Stored data:
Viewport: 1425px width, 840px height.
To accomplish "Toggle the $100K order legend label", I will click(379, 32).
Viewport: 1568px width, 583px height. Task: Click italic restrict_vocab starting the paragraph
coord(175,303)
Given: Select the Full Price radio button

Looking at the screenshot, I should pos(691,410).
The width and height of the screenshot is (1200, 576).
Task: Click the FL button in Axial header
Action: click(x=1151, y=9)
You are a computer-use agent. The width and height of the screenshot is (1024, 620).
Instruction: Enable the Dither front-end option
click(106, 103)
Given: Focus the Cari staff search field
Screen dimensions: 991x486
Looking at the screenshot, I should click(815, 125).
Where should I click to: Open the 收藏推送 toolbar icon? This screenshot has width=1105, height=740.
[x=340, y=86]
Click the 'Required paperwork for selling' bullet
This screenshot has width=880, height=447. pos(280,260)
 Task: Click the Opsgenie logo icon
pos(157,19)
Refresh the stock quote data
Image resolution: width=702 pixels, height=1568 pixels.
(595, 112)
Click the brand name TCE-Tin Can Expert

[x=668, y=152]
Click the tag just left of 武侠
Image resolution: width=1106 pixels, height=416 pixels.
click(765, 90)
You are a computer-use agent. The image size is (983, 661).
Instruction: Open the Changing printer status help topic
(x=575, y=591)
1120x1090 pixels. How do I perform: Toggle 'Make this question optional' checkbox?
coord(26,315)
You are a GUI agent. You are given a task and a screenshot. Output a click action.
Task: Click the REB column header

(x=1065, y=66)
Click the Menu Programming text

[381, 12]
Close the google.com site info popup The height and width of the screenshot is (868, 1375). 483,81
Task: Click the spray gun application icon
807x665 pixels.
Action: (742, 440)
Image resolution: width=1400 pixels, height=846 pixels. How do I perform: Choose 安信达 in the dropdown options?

**Work required**
Look over the records above and copy each line that includes the string "agent".

**Result of the task**
You are a computer-use agent. The width and height of the screenshot is (1024, 620).
You are a computer-use agent. The image size is (983, 661).
You are a GUI agent. You are given a task and a screenshot. Output a click action.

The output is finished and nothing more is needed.